33 763 Toekomst van de krijgsmacht

Nr. 88 BRIEF VAN DE MINISTER VAN DEFENSIE

Aan de Voorzitter van de Tweede Kamer der Staten-Generaal

Den Haag, 26 oktober 2015

Op 4 september jl. heeft u gevraagd om een reactie op het in opdracht van Defensie opgestelde rapport «Special Operations Forces: Schaduwkrijgers in het Licht van de Toekomst» van het Haags Centrum voor Strategische Studies (HCSS). Met deze brief kom ik aan dit verzoek tegemoet. Daarbij zal ik, zoals verzocht, het rapport van de Franse Senaat betrekken.1

Ik heb met belangstelling kennisgenomen van het HCSS-rapport. Defensie acht speciale eenheden van grote waarde en maakt veel gebruik van hun capaciteiten, bijvoorbeeld in Afghanistan, Irak en de Golf van Aden. Zoals bekend vervullen zij op dit moment ook een belangrijke rol in de VN-missie in Mali. Door het verzamelen van inlichtingen en het uitvoeren van verkenningen zorgen de Nederlandse speciale eenheden voor situational awareness. Speciale eenheden zijn niet bedoeld om reguliere eenheden te vervangen. Bij hun optreden maken speciale eenheden veelal gebruik van steun van andere eenheden.

HCSS stelt vast dat speciale eenheden in de huidige veiligheidsomgeving steeds belangrijker worden. Dit heeft te maken met de veranderde aard van conflicten, waaronder de toename van irreguliere en hybride vormen van oorlogvoering, en met de noodzaak om ook bij een complex dreigingsbeeld doelgericht militaire taken te kunnen uitvoeren. Het rapport gaat ook in op de verschillen tussen landen, onder andere met betrekking tot de organisatie en de aansturing.

Het rapport van de Franse Senaat uit 2014 is opgesteld naar aanleiding van het Franse Witboek (29 april 2013), ter voorbereiding op de discussie over de Franse defensiebudgetten voor de periode 2014–2019. Een van de discussiepunten was de uitbreiding van de Franse speciale eenheden met duizend manschappen versus de bezuinigingen op de reguliere troepenmacht. Het rapport concludeert dat de investering in speciale eenheden gerechtvaardigd is. Speciale eenheden beschikken volgens de rapporteurs over specifieke (aanvullende) capaciteiten en zijn een belangrijk instrument bij hybride dreigingen. Tegelijkertijd wordt beklemtoond dat speciale eenheden reguliere middelen niet kunnen vervangen.

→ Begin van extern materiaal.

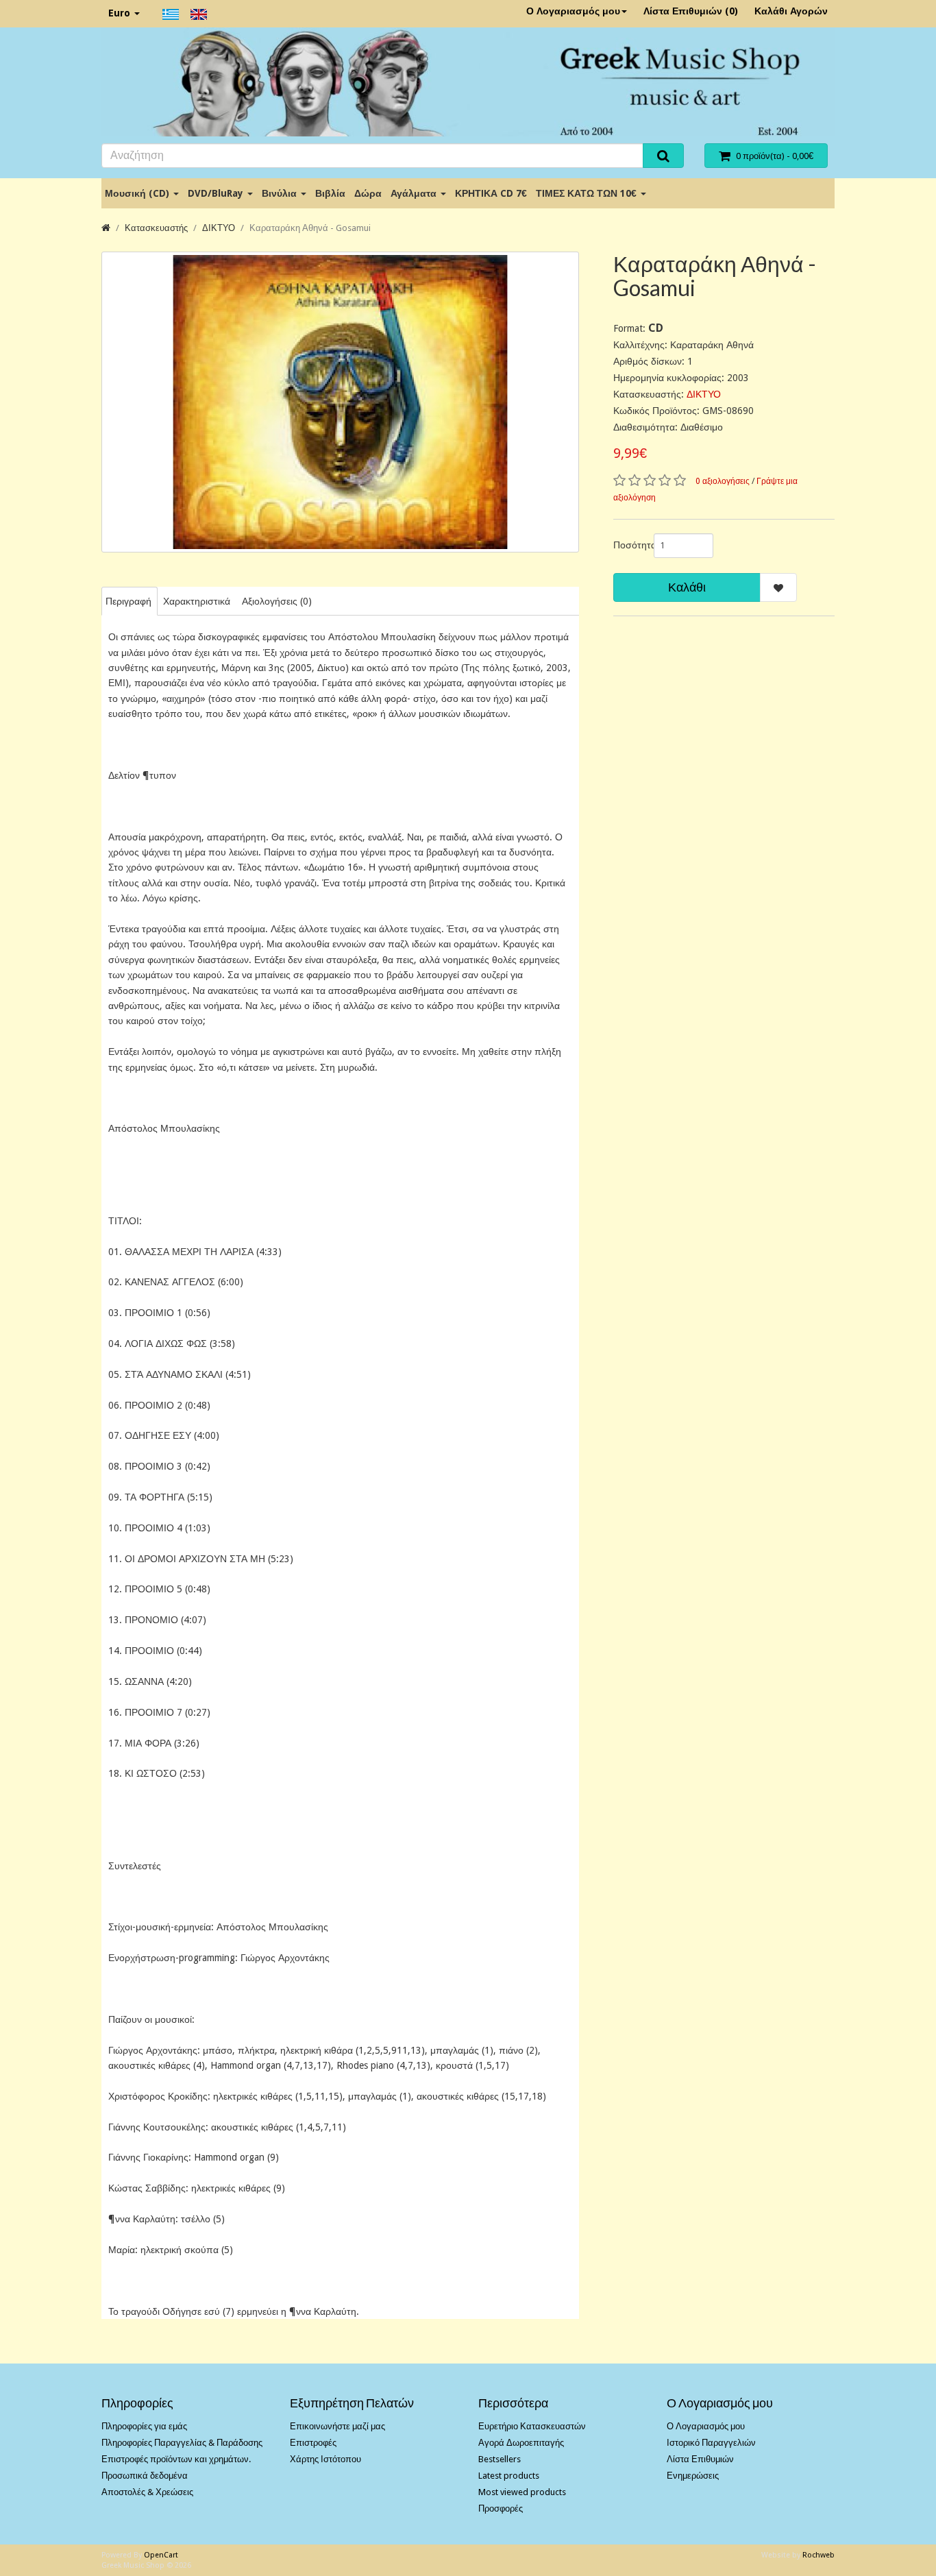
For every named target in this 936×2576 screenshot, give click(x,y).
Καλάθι (687, 587)
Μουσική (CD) (138, 193)
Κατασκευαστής (156, 228)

De gedachtevorming over de toekomst van speciale eenheden maakt deel uit van de versterking van de Nederlandse krijgsmacht in een meerjarig perspectief. De analyse van HCSS biedt interessante aanknopingspunten voor een discussie over een nog betere benutting van speciale eenheden, zoals de verschillen tussen landen met betrekking tot de organisatie en aansturing, maar ook de ontwikkeling van het inzetprofiel. De relatie tussen speciale eenheden en de defensieonderdelen, evenals de ondersteuning voor de inzet van speciale eenheden (enablers), verdienen hierbij nadrukkelijk de aandacht.

De Minister van Defensie, J.A. Hennis-Plasschaert


X Noot
1

Rapport Franse Senaat «Le renforcement des forces spéciales françaises, avenir de la guerre ou conséquence de la crise?», nr. 525 (2013–2014) van 13 mei 2014.